Segment Start: Task material

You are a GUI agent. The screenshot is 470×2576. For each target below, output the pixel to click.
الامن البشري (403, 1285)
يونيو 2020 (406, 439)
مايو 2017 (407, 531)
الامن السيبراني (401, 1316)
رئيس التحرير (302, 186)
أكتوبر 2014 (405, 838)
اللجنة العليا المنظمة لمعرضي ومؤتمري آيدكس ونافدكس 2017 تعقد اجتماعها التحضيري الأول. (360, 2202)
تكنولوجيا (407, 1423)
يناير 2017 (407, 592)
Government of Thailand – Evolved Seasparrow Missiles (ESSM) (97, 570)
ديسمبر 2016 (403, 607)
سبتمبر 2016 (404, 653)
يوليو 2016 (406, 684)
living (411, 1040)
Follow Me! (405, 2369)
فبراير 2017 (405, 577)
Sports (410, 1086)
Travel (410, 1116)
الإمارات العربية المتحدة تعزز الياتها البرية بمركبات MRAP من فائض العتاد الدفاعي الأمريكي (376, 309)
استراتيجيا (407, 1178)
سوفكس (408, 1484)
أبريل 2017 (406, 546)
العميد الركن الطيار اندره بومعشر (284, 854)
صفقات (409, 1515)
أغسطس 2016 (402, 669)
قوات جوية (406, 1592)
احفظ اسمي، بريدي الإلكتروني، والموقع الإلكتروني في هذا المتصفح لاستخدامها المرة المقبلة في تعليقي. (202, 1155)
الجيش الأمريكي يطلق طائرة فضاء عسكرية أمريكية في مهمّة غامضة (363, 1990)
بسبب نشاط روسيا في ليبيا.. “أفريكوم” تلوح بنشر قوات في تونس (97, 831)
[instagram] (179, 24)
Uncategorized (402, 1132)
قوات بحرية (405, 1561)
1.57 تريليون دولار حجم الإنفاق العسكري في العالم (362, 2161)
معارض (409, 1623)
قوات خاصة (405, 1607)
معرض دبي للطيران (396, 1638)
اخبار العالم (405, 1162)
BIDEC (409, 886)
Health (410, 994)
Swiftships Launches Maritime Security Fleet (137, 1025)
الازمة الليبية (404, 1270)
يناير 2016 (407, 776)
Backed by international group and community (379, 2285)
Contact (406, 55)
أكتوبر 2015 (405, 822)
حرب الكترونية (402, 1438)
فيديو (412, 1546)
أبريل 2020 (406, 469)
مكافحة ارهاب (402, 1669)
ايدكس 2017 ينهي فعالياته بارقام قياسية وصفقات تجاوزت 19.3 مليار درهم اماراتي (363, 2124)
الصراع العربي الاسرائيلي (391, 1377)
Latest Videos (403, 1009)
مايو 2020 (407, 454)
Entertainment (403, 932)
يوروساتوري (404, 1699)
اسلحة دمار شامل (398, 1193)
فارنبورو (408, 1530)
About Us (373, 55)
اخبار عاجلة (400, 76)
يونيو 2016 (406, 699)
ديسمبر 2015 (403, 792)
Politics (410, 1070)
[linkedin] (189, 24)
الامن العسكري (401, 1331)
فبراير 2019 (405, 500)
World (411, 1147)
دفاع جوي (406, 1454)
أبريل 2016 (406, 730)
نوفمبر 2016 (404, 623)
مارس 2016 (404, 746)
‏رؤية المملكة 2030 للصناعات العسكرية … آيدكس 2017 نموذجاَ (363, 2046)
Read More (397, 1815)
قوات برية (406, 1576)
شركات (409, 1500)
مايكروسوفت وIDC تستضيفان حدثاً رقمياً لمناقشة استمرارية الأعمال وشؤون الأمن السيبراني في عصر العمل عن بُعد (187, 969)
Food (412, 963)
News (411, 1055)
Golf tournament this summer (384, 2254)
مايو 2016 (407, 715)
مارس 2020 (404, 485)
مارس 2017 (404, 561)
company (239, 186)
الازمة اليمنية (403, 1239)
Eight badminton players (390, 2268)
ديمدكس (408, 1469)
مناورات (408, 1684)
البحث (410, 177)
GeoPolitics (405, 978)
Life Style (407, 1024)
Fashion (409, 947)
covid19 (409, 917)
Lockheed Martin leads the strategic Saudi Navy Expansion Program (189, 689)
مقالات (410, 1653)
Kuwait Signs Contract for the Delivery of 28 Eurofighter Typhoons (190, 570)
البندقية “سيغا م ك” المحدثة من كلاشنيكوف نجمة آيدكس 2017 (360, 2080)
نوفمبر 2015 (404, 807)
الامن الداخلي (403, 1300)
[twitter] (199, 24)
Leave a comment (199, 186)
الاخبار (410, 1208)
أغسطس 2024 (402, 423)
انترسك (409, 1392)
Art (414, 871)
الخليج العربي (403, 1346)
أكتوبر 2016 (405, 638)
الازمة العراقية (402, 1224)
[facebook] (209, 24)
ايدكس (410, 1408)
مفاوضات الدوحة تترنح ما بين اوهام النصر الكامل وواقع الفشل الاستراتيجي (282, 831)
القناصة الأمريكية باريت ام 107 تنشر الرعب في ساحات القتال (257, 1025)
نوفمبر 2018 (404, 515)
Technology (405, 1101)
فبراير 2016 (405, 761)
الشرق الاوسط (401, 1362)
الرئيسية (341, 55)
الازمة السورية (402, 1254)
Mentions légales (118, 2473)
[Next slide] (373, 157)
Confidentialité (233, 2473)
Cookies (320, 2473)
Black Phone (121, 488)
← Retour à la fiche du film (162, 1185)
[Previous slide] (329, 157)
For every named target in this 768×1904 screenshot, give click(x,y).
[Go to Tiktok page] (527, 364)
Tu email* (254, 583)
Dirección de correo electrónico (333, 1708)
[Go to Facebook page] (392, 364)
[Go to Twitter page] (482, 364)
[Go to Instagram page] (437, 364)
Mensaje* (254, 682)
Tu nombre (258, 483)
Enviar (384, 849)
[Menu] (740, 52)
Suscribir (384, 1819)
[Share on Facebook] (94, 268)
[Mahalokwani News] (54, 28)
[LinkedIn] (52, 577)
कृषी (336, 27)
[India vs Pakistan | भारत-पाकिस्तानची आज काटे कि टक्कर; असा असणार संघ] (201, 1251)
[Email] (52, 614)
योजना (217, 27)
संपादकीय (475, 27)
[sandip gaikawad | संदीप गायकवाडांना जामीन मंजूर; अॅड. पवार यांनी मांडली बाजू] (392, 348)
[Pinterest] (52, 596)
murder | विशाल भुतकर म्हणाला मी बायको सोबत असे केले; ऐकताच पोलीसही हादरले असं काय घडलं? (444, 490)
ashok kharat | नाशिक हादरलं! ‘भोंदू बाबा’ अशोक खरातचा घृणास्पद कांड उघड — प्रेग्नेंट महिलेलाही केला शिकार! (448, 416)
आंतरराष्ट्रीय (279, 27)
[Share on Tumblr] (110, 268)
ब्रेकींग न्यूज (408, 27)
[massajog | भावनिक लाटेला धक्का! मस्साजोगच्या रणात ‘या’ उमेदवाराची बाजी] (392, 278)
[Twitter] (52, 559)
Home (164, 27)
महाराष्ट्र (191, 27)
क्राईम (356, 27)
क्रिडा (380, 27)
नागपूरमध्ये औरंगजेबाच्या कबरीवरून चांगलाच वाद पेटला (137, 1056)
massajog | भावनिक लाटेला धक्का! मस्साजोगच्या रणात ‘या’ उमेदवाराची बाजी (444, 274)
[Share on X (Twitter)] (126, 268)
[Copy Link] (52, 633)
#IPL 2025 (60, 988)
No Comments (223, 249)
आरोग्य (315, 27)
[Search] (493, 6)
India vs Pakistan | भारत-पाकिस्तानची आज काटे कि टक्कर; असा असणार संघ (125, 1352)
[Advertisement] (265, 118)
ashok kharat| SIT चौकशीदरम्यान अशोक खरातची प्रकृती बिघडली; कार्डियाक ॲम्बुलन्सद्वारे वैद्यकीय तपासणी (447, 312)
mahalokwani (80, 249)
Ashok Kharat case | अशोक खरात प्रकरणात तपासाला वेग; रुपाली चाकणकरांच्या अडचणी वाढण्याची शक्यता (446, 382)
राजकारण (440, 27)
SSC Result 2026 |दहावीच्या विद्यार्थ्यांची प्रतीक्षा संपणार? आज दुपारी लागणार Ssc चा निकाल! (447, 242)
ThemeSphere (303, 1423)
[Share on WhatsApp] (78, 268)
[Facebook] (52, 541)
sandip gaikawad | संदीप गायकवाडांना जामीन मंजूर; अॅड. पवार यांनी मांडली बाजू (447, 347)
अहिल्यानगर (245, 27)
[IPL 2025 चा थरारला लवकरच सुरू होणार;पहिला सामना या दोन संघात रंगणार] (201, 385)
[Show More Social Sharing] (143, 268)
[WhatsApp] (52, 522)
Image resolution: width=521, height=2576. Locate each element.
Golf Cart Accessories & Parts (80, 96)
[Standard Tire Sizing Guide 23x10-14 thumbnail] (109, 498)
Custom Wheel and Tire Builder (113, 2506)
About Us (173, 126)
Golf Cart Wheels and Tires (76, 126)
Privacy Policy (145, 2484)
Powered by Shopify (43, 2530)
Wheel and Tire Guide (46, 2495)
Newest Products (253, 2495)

Segment End: Task material

Problem to work on: Could you return exactly the stretch of the data above that starts at the line with "Read More (397, 1815)" and ends at the line with "company (239, 186)", both lines included?

Response area:
Read More (397, 1815)
قوات برية (406, 1576)
شركات (409, 1500)
مايكروسوفت وIDC تستضيفان حدثاً رقمياً لمناقشة استمرارية الأعمال وشؤون الأمن السيبراني في عصر العمل عن بُعد (187, 969)
Food (412, 963)
News (411, 1055)
Golf tournament this summer (384, 2254)
مايو 2016 (407, 715)
مارس 2020 (404, 485)
مارس 2017 (404, 561)
company (239, 186)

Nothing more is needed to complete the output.